** Passage shown **
-- BEGIN --

Remember now, this comparison between Christ and the Levitical priests is only fair because the readers of Hebrews were being tempted – as Jews were generally in the first century – to believe that the Levitical priesthood was an adequate provision for man’s salvation. A person might reasonably complain that Christ, the Savior and salvation, is being compared with the means of grace, by which that salvation was made known and communicated to sinners. A fair complaint might be that this preacher is comparing apples and oranges. The real comparison should be between OT priests and NT ministers, or OT sacrifices and the Lord’s Supper. But, of course, that was precisely the problem. These folk were not seeing the OT priesthood for what it really was – an instrument of God’s grace in Christ. They were treating it as if it were the salvation itself. That was a mistake Israel made over and over again and against which the OT prophets often preached. This is, of course, the same mistake that countless generations of professing Christians have also committed, counting on the external rites and ceremonies meant to convey the substance of God’s love and Christ’s sacrifice as if those rites and ceremonies were themselves the substance of salvation. The Protestant Reformation was a movement to correct just such a fundamental confusion. Remember this preacher is after one thing: to persuade his hearers, his readers, to remain committed to Jesus Christ, to trust in him with living faith, as the only one who can get them to heaven.
v.1 The theme of vv. 1-6 is the heavenly sphere of Christ’s priesthood. He has so far compared the two priests themselves: Christ and the Levitical priest. How he compares the two priestly works.

-- END --

** Information given **
-- BEGIN --

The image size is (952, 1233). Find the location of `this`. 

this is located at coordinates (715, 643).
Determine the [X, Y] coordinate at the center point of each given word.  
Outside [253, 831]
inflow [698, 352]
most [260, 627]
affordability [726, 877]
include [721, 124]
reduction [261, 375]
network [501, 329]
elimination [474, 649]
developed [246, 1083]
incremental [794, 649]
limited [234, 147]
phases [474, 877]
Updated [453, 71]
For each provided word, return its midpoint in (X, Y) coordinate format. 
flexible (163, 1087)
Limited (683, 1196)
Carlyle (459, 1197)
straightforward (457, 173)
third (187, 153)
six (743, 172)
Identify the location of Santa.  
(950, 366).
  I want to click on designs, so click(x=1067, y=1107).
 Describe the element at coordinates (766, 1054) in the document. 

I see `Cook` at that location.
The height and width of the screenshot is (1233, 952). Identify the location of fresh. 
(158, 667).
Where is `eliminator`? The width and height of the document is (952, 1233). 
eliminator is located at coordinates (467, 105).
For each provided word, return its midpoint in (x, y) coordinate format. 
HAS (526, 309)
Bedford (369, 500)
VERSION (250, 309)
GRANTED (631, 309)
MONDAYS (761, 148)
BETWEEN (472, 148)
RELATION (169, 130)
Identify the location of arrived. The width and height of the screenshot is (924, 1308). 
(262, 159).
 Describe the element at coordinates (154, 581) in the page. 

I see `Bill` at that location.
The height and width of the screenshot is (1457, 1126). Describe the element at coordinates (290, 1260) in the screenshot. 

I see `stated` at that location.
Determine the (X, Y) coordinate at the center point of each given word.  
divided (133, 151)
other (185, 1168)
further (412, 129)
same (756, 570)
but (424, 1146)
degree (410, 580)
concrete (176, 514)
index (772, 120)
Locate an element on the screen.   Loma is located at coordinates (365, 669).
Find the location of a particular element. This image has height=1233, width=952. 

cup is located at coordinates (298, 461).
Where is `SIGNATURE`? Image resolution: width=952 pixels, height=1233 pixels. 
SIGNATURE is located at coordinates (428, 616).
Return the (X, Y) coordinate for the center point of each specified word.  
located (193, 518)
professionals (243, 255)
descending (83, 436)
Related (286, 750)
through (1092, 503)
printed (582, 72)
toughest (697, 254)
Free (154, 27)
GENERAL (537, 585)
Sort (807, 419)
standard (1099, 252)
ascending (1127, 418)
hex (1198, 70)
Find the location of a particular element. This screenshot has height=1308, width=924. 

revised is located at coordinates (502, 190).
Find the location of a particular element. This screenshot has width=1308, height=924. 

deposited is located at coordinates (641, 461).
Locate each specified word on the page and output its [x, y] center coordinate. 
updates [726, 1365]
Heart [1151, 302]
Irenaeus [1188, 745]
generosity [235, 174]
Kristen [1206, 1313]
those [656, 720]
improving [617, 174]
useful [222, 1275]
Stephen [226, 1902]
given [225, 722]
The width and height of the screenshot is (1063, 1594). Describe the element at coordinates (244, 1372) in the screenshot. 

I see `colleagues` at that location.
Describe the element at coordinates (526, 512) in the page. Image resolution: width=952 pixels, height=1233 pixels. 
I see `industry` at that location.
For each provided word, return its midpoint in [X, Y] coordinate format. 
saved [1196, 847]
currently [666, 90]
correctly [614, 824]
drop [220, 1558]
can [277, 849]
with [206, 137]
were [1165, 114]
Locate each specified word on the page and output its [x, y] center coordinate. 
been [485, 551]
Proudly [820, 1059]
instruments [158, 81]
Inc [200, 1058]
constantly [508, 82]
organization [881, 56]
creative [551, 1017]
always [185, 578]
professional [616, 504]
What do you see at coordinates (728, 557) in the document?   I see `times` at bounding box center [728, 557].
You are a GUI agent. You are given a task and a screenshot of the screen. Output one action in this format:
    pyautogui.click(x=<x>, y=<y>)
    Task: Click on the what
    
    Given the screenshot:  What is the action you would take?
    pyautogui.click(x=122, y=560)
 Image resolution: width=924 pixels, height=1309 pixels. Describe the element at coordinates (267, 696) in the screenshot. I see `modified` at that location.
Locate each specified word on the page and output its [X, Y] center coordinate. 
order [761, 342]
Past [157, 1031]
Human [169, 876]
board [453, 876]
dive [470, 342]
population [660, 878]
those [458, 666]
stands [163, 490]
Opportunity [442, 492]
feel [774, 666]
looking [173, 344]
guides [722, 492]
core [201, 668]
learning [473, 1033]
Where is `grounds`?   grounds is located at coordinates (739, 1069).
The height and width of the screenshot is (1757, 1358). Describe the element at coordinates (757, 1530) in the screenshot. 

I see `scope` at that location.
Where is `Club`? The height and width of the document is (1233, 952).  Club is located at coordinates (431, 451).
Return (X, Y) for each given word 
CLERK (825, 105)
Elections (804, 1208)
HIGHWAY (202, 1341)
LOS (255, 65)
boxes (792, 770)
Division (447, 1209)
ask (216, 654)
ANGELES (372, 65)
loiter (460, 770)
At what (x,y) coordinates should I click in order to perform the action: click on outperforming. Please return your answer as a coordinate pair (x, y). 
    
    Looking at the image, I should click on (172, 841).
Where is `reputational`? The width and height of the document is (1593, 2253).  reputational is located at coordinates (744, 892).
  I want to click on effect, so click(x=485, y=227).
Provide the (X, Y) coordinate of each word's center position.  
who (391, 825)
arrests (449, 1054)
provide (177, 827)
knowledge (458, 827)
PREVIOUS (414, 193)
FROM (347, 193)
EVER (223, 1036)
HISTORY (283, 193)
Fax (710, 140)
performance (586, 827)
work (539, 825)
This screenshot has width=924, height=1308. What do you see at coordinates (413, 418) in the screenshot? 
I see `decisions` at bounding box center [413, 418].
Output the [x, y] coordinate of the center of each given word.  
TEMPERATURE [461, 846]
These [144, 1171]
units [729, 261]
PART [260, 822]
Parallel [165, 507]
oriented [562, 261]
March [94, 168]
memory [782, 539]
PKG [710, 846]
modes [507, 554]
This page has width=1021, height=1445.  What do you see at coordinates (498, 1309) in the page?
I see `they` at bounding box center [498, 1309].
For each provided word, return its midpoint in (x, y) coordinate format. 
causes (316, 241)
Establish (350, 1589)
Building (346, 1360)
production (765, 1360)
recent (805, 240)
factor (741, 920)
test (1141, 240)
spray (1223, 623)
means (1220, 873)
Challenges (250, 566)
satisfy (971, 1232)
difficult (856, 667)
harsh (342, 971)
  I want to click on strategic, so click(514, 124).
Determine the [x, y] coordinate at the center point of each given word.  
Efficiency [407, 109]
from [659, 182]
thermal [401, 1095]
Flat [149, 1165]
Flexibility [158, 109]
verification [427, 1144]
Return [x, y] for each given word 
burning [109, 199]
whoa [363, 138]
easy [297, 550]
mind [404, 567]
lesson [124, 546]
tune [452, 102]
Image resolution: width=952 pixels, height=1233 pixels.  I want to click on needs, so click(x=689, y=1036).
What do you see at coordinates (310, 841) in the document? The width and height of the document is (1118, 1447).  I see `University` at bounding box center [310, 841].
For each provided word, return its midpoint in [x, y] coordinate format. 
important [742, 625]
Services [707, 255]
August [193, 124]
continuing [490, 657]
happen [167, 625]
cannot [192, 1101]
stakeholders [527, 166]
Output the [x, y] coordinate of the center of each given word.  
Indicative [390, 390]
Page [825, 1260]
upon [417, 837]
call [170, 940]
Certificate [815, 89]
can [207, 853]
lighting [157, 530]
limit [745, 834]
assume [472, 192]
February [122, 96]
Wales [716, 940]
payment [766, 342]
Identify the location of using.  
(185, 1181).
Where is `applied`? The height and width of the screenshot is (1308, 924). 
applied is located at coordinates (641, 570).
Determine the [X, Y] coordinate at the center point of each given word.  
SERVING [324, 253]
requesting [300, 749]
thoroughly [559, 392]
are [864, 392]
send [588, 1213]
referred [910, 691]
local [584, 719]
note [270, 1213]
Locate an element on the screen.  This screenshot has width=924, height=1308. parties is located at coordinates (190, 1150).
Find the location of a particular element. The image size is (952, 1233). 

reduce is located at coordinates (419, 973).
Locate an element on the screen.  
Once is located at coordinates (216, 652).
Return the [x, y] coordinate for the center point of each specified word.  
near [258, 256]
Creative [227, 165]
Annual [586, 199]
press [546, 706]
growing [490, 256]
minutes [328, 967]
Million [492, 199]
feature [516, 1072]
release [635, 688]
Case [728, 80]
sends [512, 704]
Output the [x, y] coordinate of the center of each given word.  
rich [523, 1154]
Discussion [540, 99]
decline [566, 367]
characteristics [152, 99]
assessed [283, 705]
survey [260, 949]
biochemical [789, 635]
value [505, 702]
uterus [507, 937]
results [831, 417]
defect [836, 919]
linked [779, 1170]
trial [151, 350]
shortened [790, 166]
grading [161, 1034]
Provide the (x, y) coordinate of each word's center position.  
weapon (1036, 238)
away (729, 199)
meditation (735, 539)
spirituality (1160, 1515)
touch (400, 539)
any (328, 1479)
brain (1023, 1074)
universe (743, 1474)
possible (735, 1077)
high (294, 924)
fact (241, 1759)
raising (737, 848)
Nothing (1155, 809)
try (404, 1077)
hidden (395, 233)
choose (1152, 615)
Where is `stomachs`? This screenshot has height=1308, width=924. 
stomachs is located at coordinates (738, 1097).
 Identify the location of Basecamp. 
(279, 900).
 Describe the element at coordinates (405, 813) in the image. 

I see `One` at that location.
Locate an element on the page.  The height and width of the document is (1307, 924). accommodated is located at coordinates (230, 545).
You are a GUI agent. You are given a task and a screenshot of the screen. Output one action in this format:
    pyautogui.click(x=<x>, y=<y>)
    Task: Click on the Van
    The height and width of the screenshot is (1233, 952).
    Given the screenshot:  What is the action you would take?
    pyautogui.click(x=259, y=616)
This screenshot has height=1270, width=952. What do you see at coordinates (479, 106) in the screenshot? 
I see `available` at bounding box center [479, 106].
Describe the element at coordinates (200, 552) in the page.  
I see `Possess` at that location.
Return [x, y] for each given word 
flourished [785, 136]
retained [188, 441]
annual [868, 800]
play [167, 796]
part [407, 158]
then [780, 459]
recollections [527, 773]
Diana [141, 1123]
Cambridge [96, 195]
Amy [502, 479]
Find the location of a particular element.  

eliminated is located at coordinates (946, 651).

-- END --

** Task list **
(A) Repeat the Hebrews passage between "v.1 The theme" and "two priestly works.", inclusive.
(B) In the Hebrews passage, which movement is described as an effort to correct the confusion of external rites with the substance of salvation?
The material is unrelated to the Hebrews passage.

** Responses per task **
(A)
v.1 The theme of vv. 1-6 is the heavenly sphere of Christ’s priesthood. He has so far compared the two priests themselves: Christ and the Levitical priest. How he compares the two priestly works.

(B) The Protestant Reformation.